TBMM (AA) - CHP Genel Başkanı Kemal Kılıçdaroğlu, Genelkurmay Başkanı Orgeneral Hulusi Akar ile Cumhurbaşkanlığı Sözcüsü İbrahim Kalın'ın, 11. Cumhurbaşkanı Abdullah Gül'ü ziyaret ettiği iddialarına ilişkin, "Bu bir askeri vesayet girişimidir.
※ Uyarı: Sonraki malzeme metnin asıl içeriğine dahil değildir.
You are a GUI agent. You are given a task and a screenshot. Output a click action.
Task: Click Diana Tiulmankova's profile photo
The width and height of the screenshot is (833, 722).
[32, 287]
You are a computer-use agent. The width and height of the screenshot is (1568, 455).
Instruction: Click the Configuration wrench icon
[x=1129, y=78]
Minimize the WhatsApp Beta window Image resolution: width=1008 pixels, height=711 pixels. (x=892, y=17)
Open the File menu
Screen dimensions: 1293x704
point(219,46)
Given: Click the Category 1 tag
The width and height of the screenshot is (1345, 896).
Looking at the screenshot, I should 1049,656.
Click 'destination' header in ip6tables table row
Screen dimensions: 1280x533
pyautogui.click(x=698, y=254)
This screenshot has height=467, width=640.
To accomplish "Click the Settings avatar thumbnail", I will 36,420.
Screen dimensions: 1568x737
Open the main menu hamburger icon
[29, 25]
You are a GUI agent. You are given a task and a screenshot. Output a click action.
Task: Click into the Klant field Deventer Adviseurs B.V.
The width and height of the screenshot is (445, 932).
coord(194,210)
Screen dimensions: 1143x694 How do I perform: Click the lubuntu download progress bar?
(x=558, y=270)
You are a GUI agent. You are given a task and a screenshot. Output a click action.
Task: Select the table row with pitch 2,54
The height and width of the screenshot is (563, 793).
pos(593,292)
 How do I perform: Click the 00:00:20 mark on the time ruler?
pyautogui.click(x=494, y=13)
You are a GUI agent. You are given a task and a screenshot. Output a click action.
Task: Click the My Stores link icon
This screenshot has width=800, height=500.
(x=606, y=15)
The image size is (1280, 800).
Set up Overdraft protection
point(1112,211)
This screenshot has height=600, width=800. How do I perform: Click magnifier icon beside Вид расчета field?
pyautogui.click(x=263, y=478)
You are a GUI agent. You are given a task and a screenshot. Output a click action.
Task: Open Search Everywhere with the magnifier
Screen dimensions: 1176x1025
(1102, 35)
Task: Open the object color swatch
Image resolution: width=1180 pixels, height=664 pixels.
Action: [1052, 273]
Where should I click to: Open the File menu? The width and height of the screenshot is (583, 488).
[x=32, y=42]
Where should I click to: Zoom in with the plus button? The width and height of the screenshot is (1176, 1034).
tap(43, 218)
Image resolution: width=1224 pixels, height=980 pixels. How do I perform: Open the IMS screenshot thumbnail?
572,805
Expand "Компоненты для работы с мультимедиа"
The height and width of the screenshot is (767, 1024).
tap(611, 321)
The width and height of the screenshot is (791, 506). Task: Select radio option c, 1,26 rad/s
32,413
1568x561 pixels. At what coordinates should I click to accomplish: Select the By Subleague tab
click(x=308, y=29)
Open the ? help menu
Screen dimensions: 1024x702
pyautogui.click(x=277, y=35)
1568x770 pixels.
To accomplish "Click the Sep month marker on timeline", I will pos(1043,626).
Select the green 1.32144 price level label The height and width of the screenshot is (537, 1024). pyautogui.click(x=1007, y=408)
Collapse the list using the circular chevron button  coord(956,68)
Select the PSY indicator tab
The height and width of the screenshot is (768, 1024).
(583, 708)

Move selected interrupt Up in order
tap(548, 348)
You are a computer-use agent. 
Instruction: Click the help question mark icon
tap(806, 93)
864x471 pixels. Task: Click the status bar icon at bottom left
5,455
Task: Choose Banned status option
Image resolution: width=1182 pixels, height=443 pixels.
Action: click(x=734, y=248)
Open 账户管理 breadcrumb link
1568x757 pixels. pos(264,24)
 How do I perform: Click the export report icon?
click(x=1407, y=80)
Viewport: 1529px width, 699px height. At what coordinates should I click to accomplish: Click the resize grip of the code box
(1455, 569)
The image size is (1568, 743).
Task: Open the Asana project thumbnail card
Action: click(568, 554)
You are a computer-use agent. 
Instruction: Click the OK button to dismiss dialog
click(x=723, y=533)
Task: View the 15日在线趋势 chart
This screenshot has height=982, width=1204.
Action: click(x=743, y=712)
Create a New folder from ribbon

Diğer vesayetlerden farkı şudur; askerler kullanılarak sarayın vesayeti demokrasinin üzerine dikilmek istenmektedir." dedi.
Kılıçdaroğlu, partisinin TBMM Grup Toplantısı'nda yaptığı konuşmada, seçmen listelerinin Yüksek Seçim Kurulu (YSK) tarafından açıklandığını anımsatarak, seçmenlerin isimlerini kontrol etmelerini istedi.
Bunun bir vatan borcu olduğunu belirten Kılıçdaroğlu, CHP'li olup seçmen listelerinde adı olmayanları tespit ederek, örgütlere bildirdiklerini, diğer partiler de isterse onlara da bu konuda destek vermeye hazır olduklarını aktardı.
Her siyasi parti seçmeninin sandığa gitmesini isteyen Kılıçdaroğlu, bunun Türkiye'nin bekası açısından çok önemli olduğunu vurguladı.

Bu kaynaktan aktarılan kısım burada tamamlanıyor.